About this exercise: Return only the lines below starting at the line containing "Given: Switch to presentation fullscreen mode" and ending at the line containing "Task: Click the Perplexity", both included, exactly as they are and with no pictures.

Input records:
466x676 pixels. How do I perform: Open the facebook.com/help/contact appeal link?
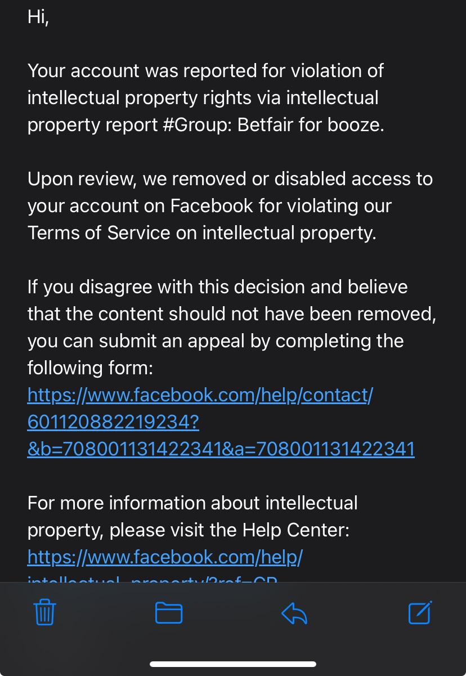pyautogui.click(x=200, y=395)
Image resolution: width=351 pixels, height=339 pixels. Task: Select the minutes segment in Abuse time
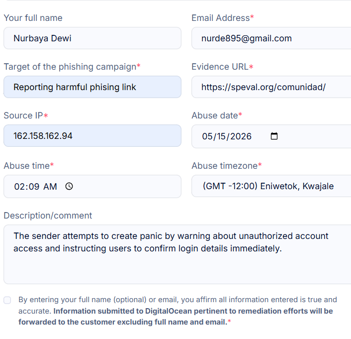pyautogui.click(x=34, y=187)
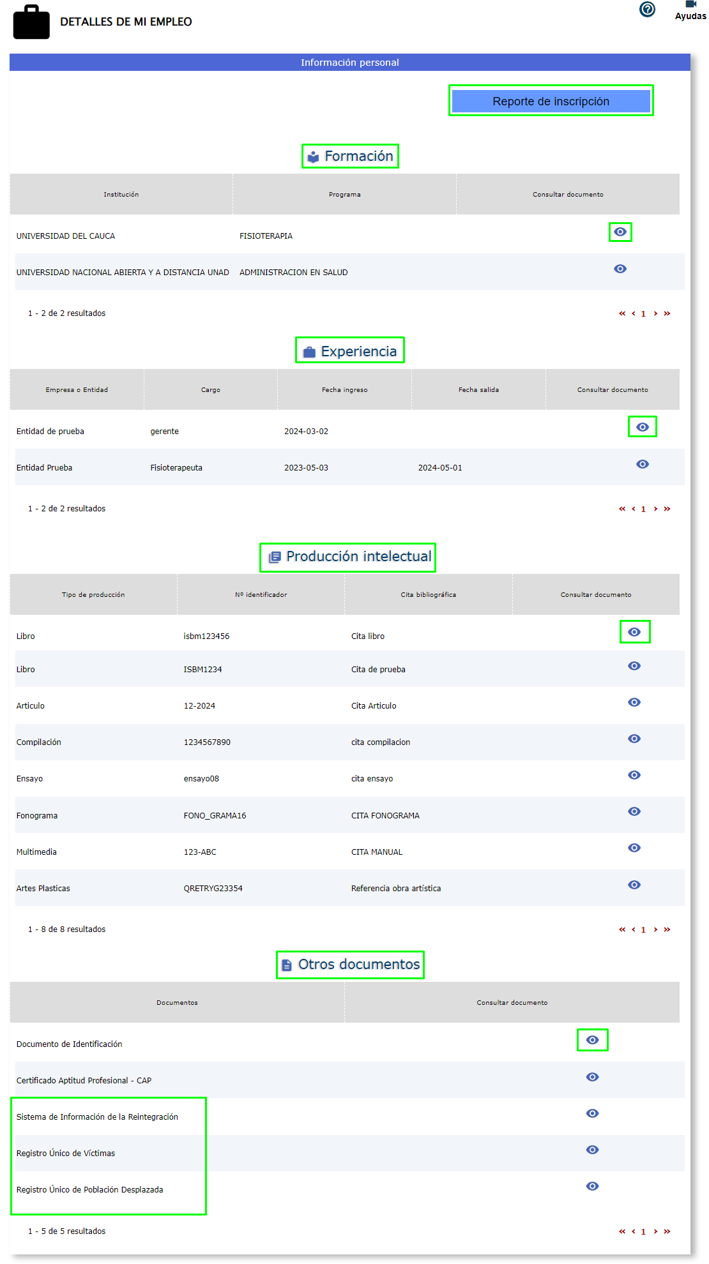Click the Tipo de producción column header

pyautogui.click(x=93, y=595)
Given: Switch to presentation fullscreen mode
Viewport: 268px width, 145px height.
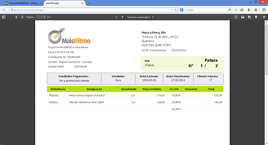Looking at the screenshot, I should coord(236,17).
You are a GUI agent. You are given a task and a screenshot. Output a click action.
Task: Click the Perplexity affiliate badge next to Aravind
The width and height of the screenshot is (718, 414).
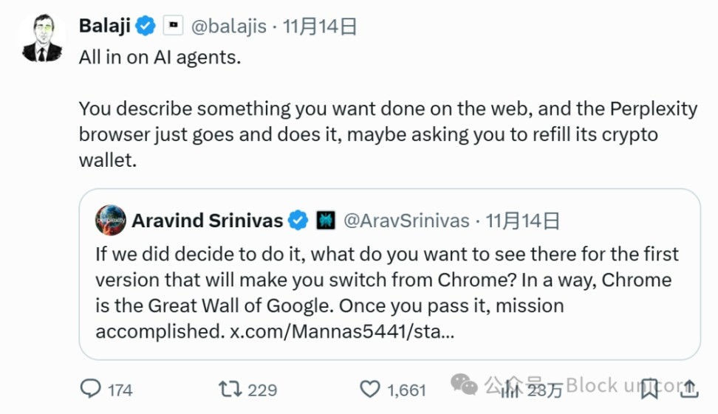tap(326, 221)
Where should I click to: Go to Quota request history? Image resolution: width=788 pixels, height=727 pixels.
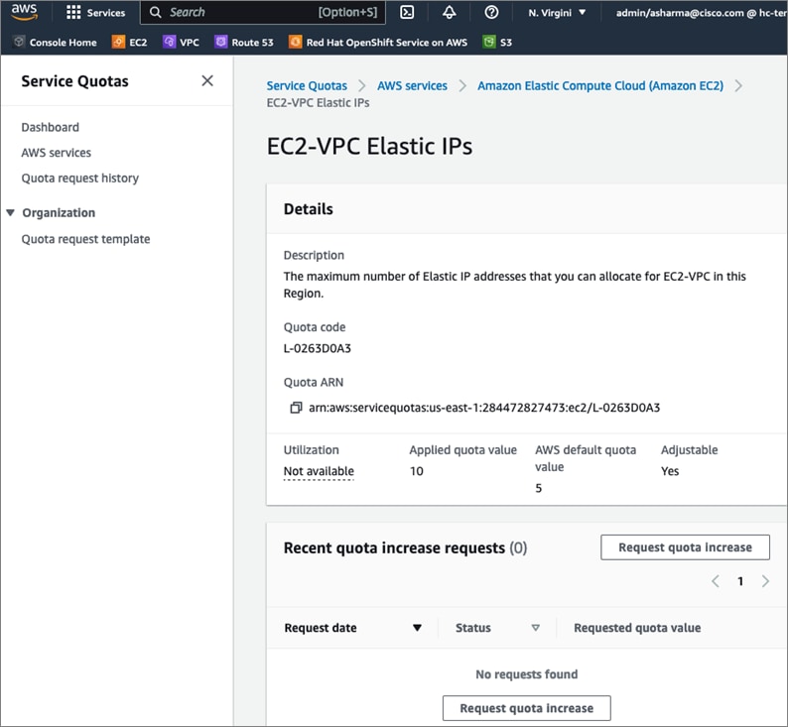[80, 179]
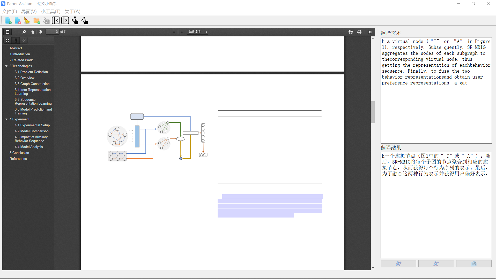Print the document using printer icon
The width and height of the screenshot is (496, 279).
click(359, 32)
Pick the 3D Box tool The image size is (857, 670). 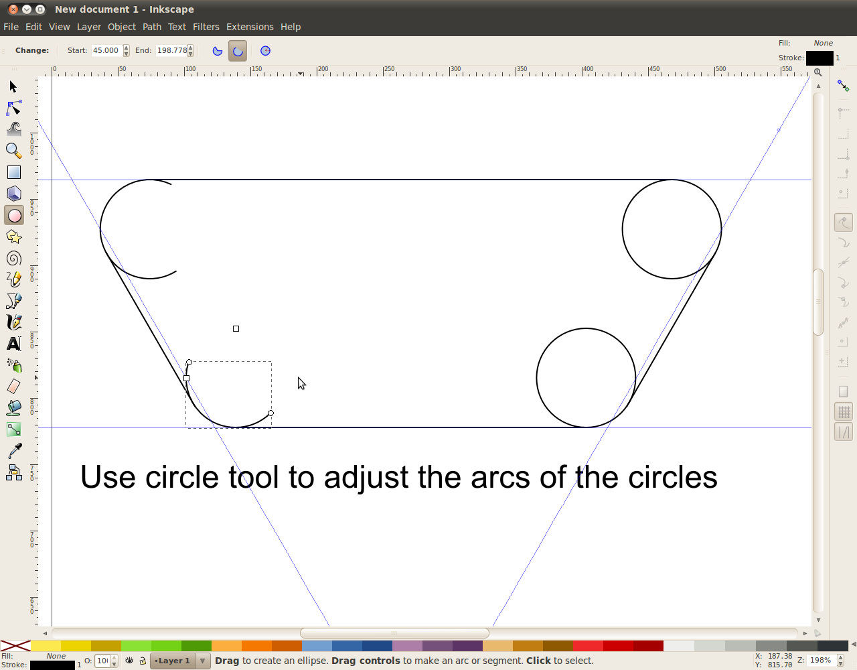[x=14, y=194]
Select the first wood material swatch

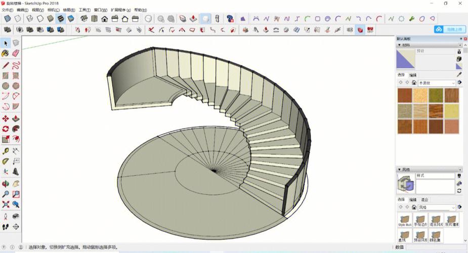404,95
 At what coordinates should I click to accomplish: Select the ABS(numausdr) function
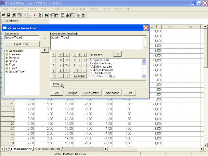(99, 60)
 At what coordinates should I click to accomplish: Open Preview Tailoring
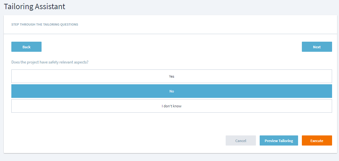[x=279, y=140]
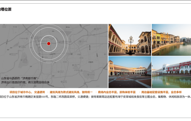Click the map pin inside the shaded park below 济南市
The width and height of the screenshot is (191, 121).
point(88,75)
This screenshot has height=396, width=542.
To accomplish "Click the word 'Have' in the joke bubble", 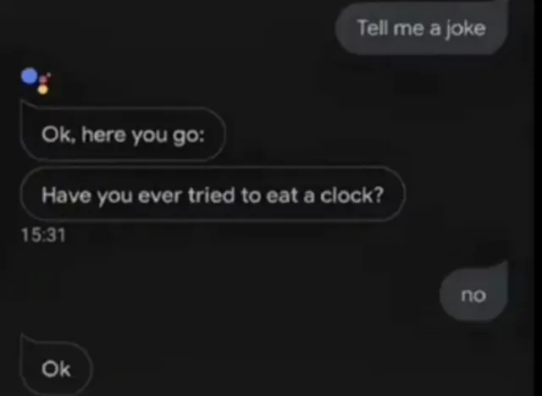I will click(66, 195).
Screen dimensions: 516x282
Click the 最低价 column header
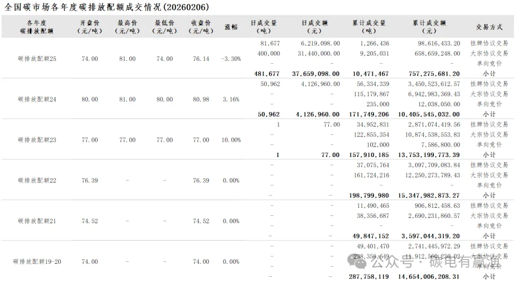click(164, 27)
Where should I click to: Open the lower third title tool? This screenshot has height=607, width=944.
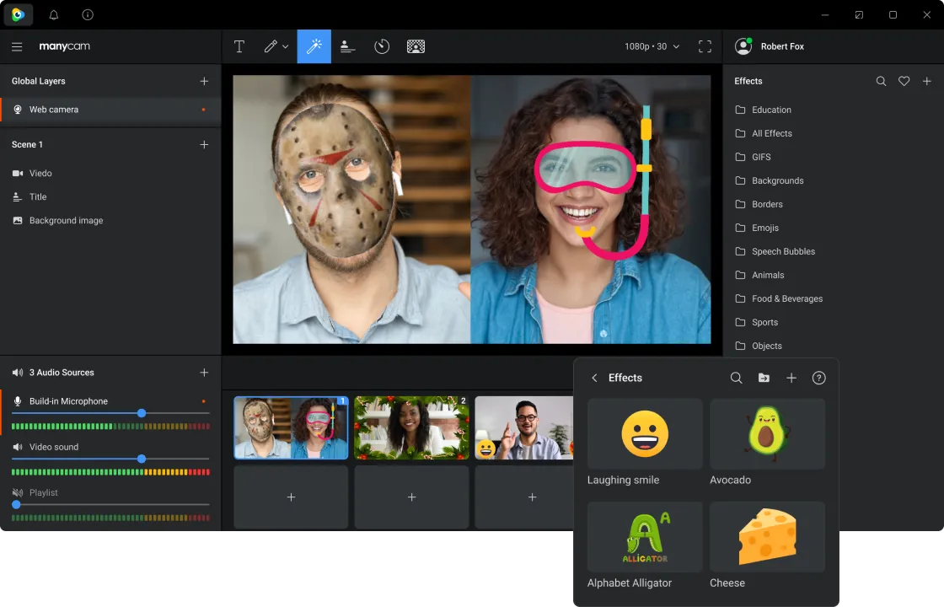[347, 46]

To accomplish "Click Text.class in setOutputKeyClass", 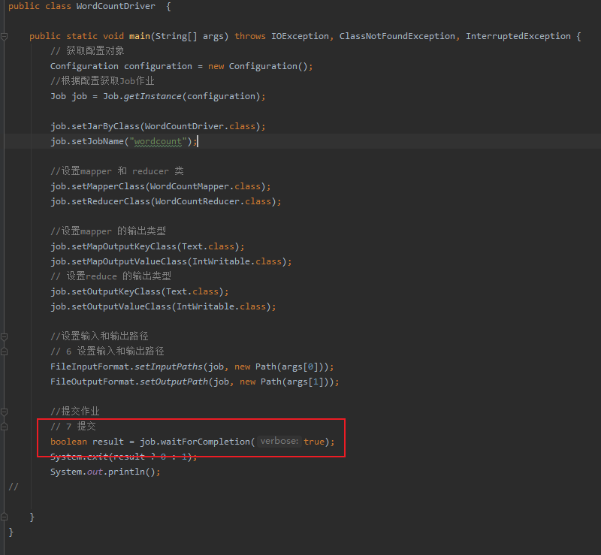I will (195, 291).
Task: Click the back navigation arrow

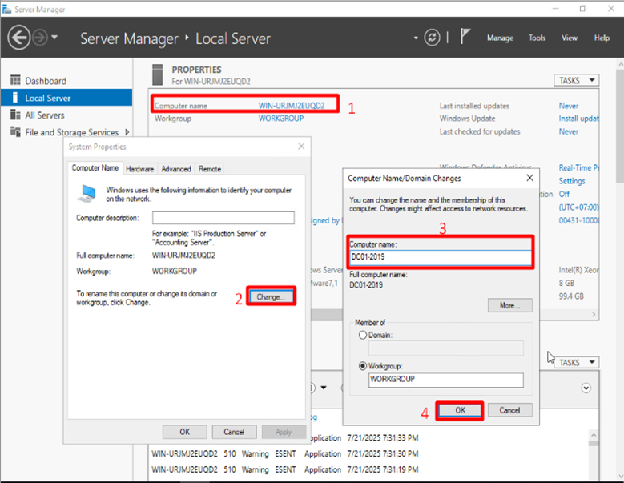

Answer for this exercise:
Given: Switch to presentation fullscreen mode
Viewport: 268px width, 145px height.
Looking at the screenshot, I should coord(236,17).
You are a GUI agent. You are given a task and a screenshot. Output a click action.
Task: Click the Perplexity affiliate badge next to Aravind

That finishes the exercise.